Copy every line of the records below verbatim.

[Collected data]
###
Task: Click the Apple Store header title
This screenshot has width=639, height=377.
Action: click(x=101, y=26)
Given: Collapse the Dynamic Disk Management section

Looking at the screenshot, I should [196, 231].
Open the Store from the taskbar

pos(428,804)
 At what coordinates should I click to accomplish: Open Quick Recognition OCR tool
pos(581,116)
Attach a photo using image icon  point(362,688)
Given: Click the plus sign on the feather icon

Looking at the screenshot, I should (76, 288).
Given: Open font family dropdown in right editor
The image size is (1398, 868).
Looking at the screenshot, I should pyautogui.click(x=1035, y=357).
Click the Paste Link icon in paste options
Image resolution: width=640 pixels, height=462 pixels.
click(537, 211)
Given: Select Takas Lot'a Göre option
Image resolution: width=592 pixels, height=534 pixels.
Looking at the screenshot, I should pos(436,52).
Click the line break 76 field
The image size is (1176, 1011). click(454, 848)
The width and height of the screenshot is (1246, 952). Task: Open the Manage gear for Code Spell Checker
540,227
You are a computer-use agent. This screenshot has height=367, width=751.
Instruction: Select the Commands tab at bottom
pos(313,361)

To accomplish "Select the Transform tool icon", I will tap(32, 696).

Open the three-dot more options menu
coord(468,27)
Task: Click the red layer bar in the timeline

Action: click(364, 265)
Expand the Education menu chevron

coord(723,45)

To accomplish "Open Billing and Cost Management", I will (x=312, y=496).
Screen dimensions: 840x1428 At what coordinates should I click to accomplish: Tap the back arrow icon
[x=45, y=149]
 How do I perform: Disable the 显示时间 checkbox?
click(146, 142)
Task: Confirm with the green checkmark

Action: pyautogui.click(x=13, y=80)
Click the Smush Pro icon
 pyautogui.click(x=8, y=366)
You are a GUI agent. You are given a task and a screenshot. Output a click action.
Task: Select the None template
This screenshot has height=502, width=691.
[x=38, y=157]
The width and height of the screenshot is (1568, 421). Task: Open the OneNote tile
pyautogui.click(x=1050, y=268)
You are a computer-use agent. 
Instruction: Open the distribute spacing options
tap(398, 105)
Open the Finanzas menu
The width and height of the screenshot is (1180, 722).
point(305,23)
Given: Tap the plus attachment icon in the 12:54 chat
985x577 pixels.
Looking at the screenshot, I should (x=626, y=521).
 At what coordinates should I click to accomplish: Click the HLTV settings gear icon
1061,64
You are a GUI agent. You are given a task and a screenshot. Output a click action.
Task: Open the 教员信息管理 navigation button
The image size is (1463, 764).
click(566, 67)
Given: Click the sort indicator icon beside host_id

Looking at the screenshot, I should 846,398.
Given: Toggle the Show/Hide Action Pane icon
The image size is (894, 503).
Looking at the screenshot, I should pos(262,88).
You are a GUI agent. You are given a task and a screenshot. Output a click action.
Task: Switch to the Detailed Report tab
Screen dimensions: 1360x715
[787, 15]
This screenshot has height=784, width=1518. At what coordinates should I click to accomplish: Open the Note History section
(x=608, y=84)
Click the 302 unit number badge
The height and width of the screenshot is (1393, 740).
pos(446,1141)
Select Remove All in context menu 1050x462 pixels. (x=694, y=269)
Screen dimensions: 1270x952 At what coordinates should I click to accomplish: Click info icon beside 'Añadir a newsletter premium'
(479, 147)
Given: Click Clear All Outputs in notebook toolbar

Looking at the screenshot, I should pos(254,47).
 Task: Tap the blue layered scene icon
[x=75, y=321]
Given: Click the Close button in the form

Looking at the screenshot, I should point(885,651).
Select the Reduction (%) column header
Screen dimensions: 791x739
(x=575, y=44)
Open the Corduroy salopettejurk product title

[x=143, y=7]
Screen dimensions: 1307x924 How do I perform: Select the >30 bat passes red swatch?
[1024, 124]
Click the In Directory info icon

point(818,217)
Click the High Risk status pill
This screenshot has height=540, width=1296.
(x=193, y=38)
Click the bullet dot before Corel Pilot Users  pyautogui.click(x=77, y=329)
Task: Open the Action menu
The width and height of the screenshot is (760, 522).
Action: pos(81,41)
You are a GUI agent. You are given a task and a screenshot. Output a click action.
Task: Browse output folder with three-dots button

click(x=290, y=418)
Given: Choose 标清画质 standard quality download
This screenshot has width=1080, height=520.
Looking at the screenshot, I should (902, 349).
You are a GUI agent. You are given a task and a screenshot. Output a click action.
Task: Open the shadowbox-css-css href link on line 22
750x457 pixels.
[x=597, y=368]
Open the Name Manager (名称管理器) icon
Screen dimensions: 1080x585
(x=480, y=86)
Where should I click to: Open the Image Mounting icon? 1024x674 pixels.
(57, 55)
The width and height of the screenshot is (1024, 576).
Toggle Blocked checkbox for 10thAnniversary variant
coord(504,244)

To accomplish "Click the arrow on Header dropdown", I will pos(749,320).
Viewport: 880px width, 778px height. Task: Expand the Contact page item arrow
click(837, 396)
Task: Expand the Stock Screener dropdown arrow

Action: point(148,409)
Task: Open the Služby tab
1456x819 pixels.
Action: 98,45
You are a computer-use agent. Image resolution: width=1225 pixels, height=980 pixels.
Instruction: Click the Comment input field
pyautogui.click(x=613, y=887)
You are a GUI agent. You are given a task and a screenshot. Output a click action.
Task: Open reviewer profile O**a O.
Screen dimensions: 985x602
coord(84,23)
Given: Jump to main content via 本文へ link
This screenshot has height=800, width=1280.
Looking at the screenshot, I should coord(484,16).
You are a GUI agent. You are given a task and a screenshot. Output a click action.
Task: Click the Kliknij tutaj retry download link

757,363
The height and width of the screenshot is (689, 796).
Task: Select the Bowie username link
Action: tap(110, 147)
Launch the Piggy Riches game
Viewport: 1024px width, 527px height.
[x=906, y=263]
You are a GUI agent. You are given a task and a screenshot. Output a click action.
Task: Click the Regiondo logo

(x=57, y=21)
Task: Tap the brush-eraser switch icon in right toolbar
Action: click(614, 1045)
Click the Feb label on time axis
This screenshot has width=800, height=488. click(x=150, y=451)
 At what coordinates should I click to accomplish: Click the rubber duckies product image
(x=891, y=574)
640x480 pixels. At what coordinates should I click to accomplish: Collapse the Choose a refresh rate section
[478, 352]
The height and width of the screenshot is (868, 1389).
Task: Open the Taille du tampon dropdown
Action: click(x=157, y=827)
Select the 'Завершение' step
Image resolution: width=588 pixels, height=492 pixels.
###
WORKED ANSWER ->
Task: Click the Apple Store header title
This screenshot has width=639, height=377.
Action: click(x=101, y=26)
Given: Collapse the Dynamic Disk Management section

Looking at the screenshot, I should [196, 231].
Open the Store from the taskbar

pos(428,804)
 At what coordinates should I click to accomplish: Open Quick Recognition OCR tool
pos(581,116)
Attach a photo using image icon  point(362,688)
Given: Click the plus sign on the feather icon

Looking at the screenshot, I should (76, 288).
Given: Open font family dropdown in right editor
The image size is (1398, 868).
Looking at the screenshot, I should pyautogui.click(x=1035, y=357).
Click the Paste Link icon in paste options
Image resolution: width=640 pixels, height=462 pixels.
click(537, 211)
Given: Select Takas Lot'a Göre option
Image resolution: width=592 pixels, height=534 pixels.
Looking at the screenshot, I should pos(436,52).
Click the line break 76 field
The image size is (1176, 1011). click(454, 848)
The width and height of the screenshot is (1246, 952). Task: Open the Manage gear for Code Spell Checker
540,227
You are a computer-use agent. This screenshot has height=367, width=751.
Instruction: Select the Commands tab at bottom
pos(313,361)

To accomplish "Select the Transform tool icon", I will tap(32, 696).

Open the three-dot more options menu
coord(468,27)
Task: Click the red layer bar in the timeline

Action: click(364, 265)
Expand the Education menu chevron

coord(723,45)

To accomplish "Open Billing and Cost Management", I will (x=312, y=496).
Screen dimensions: 840x1428 At what coordinates should I click to accomplish: Tap the back arrow icon
[x=45, y=149]
 How do I perform: Disable the 显示时间 checkbox?
click(146, 142)
Task: Confirm with the green checkmark

Action: pyautogui.click(x=13, y=80)
Click the Smush Pro icon
 pyautogui.click(x=8, y=366)
You are a GUI agent. You are given a task and a screenshot. Output a click action.
Task: Select the None template
This screenshot has height=502, width=691.
[x=38, y=157]
The width and height of the screenshot is (1568, 421). Task: Open the OneNote tile
pyautogui.click(x=1050, y=268)
You are a computer-use agent. 
Instruction: Open the distribute spacing options
tap(398, 105)
Open the Finanzas menu
The width and height of the screenshot is (1180, 722).
point(305,23)
Given: Tap the plus attachment icon in the 12:54 chat
985x577 pixels.
Looking at the screenshot, I should (x=626, y=521).
 At what coordinates should I click to accomplish: Click the HLTV settings gear icon
1061,64
You are a GUI agent. You are given a task and a screenshot. Output a click action.
Task: Open the 教员信息管理 navigation button
The image size is (1463, 764).
click(566, 67)
Given: Click the sort indicator icon beside host_id

Looking at the screenshot, I should 846,398.
Given: Toggle the Show/Hide Action Pane icon
The image size is (894, 503).
Looking at the screenshot, I should pos(262,88).
You are a GUI agent. You are given a task and a screenshot. Output a click action.
Task: Switch to the Detailed Report tab
Screen dimensions: 1360x715
[787, 15]
This screenshot has height=784, width=1518. At what coordinates should I click to accomplish: Open the Note History section
(x=608, y=84)
Click the 302 unit number badge
The height and width of the screenshot is (1393, 740).
pos(446,1141)
Select Remove All in context menu 1050x462 pixels. (x=694, y=269)
Screen dimensions: 1270x952 At what coordinates should I click to accomplish: Click info icon beside 'Añadir a newsletter premium'
(479, 147)
Given: Click Clear All Outputs in notebook toolbar

Looking at the screenshot, I should pos(254,47).
 Task: Tap the blue layered scene icon
[x=75, y=321]
Given: Click the Close button in the form

Looking at the screenshot, I should point(885,651).
Select the Reduction (%) column header
Screen dimensions: 791x739
(x=575, y=44)
Open the Corduroy salopettejurk product title

[x=143, y=7]
Screen dimensions: 1307x924 How do I perform: Select the >30 bat passes red swatch?
[1024, 124]
Click the In Directory info icon

point(818,217)
Click the High Risk status pill
This screenshot has height=540, width=1296.
(x=193, y=38)
Click the bullet dot before Corel Pilot Users  pyautogui.click(x=77, y=329)
Task: Open the Action menu
The width and height of the screenshot is (760, 522).
Action: pos(81,41)
You are a GUI agent. You are given a task and a screenshot. Output a click action.
Task: Browse output folder with three-dots button

click(x=290, y=418)
Given: Choose 标清画质 standard quality download
This screenshot has width=1080, height=520.
Looking at the screenshot, I should (902, 349).
You are a GUI agent. You are given a task and a screenshot. Output a click action.
Task: Open the shadowbox-css-css href link on line 22
750x457 pixels.
[x=597, y=368]
Open the Name Manager (名称管理器) icon
Screen dimensions: 1080x585
(x=480, y=86)
Where should I click to: Open the Image Mounting icon? 1024x674 pixels.
(57, 55)
The width and height of the screenshot is (1024, 576).
Toggle Blocked checkbox for 10thAnniversary variant
coord(504,244)

To accomplish "Click the arrow on Header dropdown", I will pos(749,320).
Viewport: 880px width, 778px height. Task: Expand the Contact page item arrow
click(837, 396)
Task: Expand the Stock Screener dropdown arrow

Action: point(148,409)
Task: Open the Služby tab
1456x819 pixels.
Action: 98,45
You are a computer-use agent. Image resolution: width=1225 pixels, height=980 pixels.
Instruction: Click the Comment input field
pyautogui.click(x=613, y=887)
You are a GUI agent. You are given a task and a screenshot. Output a click action.
Task: Open reviewer profile O**a O.
Screen dimensions: 985x602
coord(84,23)
Given: Jump to main content via 本文へ link
This screenshot has height=800, width=1280.
Looking at the screenshot, I should coord(484,16).
You are a GUI agent. You are given a task and a screenshot. Output a click action.
Task: Click the Kliknij tutaj retry download link

757,363
The height and width of the screenshot is (689, 796).
Task: Select the Bowie username link
Action: tap(110, 147)
Launch the Piggy Riches game
Viewport: 1024px width, 527px height.
[x=906, y=263]
You are a GUI agent. You are given a task and a screenshot. Output a click action.
Task: Click the Regiondo logo

(x=57, y=21)
Task: Tap the brush-eraser switch icon in right toolbar
Action: click(614, 1045)
Click the Feb label on time axis
This screenshot has width=800, height=488. click(x=150, y=451)
 At what coordinates should I click to accomplish: Click the rubber duckies product image
(x=891, y=574)
640x480 pixels. At what coordinates should I click to accomplish: Collapse the Choose a refresh rate section
[478, 352]
The height and width of the screenshot is (868, 1389).
Task: Open the Taille du tampon dropdown
Action: click(x=157, y=827)
Select the 'Завершение' step
Image resolution: width=588 pixels, height=492 pixels.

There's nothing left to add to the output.